Consigne
Recopie le passage de l'extrait sur l'étalement urbain qui s'ouvre sur les mots contenant « À partir de » et se clôt sur « aux années 1960. », en renommant « communes » en « municipalités » partout.

En France, de 1968 à 1999, les surfaces urbaines connaissent une croissance de 45 %, alors que la population urbaine n’augmente que de 27 %. En 1954, 7,6 % du territoire est urbanisé ; aujourd’hui le bâti occupe 18,4 % du territoire métropolitain. De 1975 à 1999, les agglomérations connaissent en moyenne un étalement de 18 % de leurs superficies[18]. Cette urbanisation s’organise sous forme des zones à urbaniser en priorité (ZUP). De 1958 à 1968, l’État préconise le développement rapide des surfaces urbanisées pour supporter la forte croissance démographique qui a lieu durant cette période.

C’est une période où la périphérie des villes se développe vite. Les grands ensembles apparaissent comme la solution la plus pratique. On construit des tours qui permettent de loger un maximum de personnes en un minimum de temps. Ces ensembles semblent plaire à l’opinion publique qui y voit un logement moderne, fonctionnel et abordable. Au cours des décennies l’image de ces quartiers formés de barres d’immeubles se dégrade et devient associée au fait d’un étalement urbain intensif des années 1950 à 1970, qui ne se souciait pas du bien-être des habitants mais uniquement d'accueillir les populations immigrées de façon rapide et financièrement avantageuse[19].

À partir de la fin des années 1970, l’étalement urbain s’organise en opérations individuelles groupées ou dispersées. Cela entraîne l’élargissement de certaines villes au détriment des communes et des populations rurales, qui se rapprochent et disparaissent dans les communes les plus importantes. Entre 1962 et 1968 la France connaît sa plus forte explosion des territoires urbanisés. Le bâti progresse de 20 000 km2 en six ans, ce qui représente une évolution de 40 % des surfaces urbanisées. Jusqu’en 2000, les territoires urbains progressent seulement de 30 000 km2, ce qui paraît peu comparativement aux années 1960.

Lignes de données
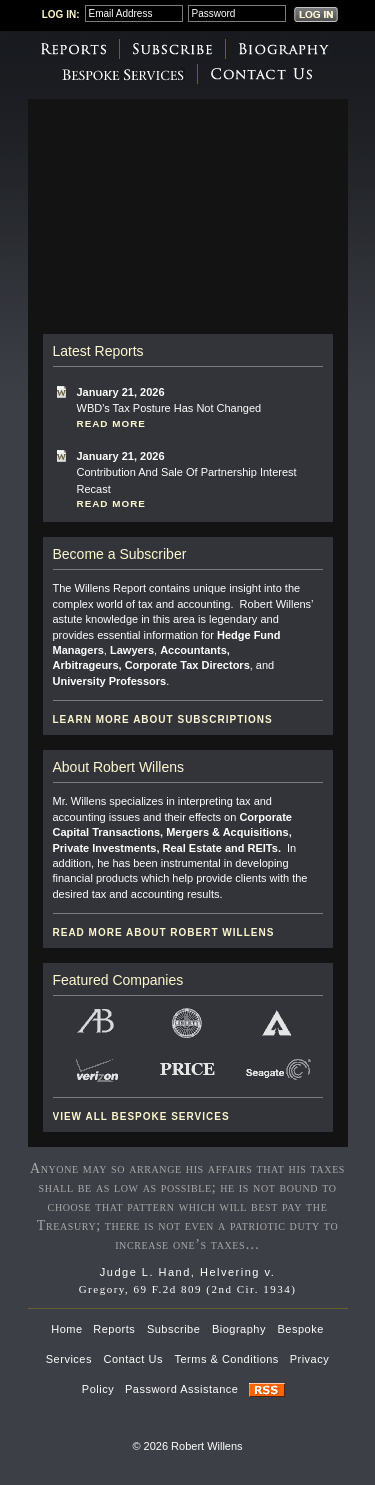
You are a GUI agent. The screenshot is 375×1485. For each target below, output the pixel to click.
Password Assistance (181, 1389)
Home (66, 1329)
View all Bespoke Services (141, 1116)
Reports (73, 49)
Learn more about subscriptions (163, 719)
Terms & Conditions (227, 1359)
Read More (111, 423)
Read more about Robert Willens (164, 932)
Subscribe (172, 49)
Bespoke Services (122, 74)
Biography (284, 49)
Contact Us (261, 74)
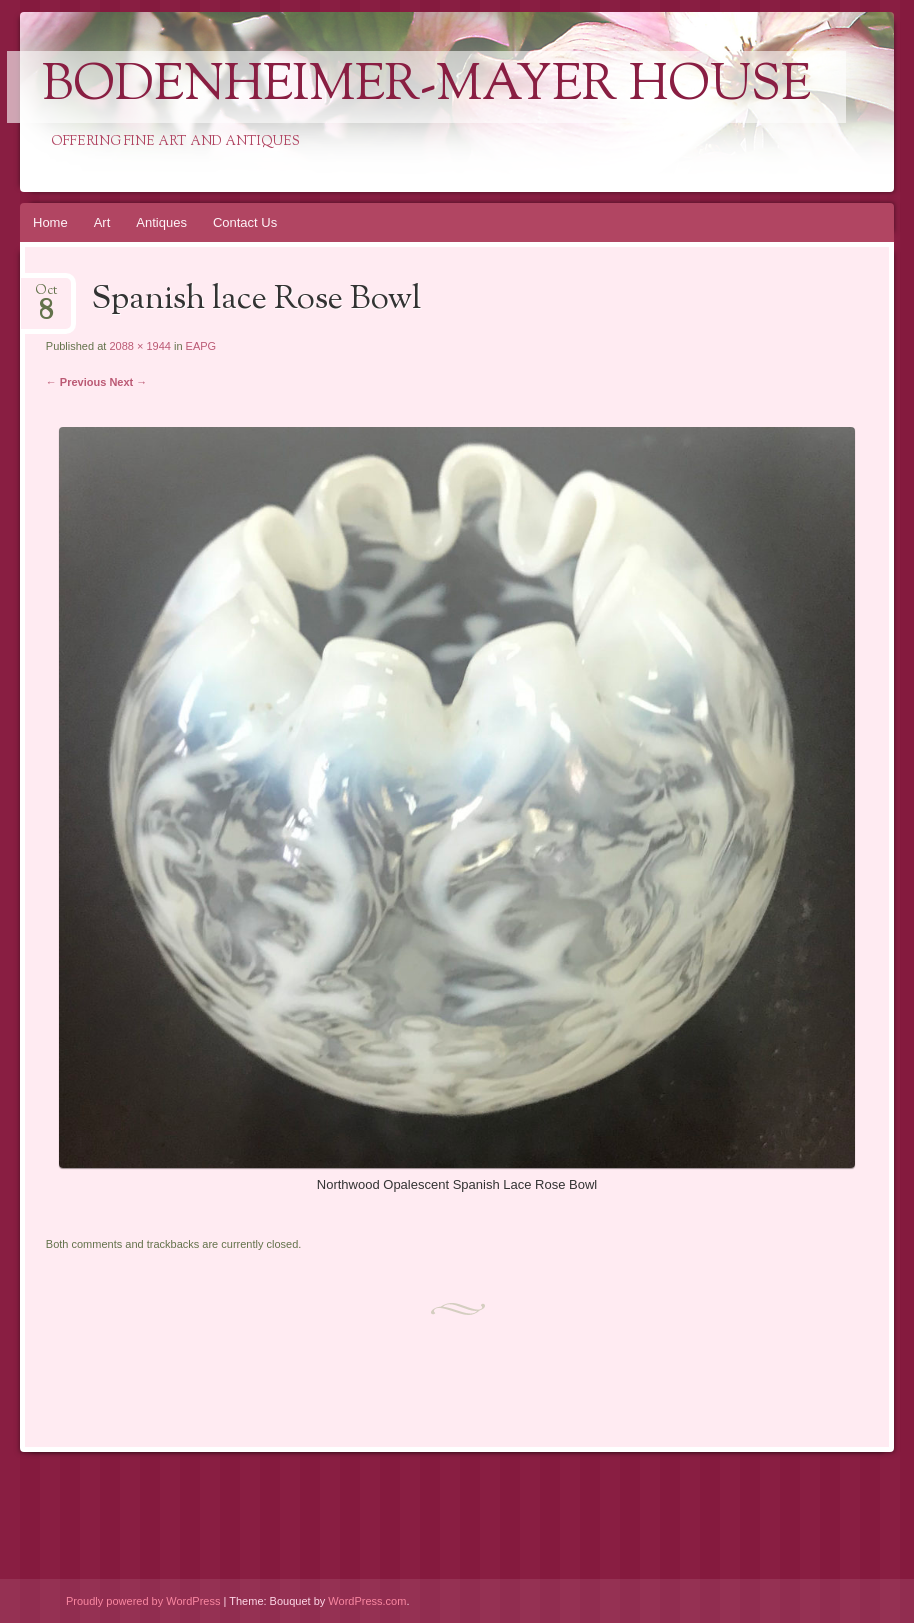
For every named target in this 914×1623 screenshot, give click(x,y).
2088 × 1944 (139, 346)
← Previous (76, 382)
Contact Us (245, 222)
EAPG (201, 346)
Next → (128, 382)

Réponse
À partir de la fin des années 1970, l’étalement urbain s’organise en opérations individuelles groupées ou dispersées. Cela entraîne l’élargissement de certaines villes au détriment des municipalités et des populations rurales, qui se rapprochent et disparaissent dans les municipalités les plus importantes. Entre 1962 et 1968 la France connaît sa plus forte explosion des territoires urbanisés. Le bâti progresse de 20 000 km2 en six ans, ce qui représente une évolution de 40 % des surfaces urbanisées. Jusqu’en 2000, les territoires urbains progressent seulement de 30 000 km2, ce qui paraît peu comparativement aux années 1960.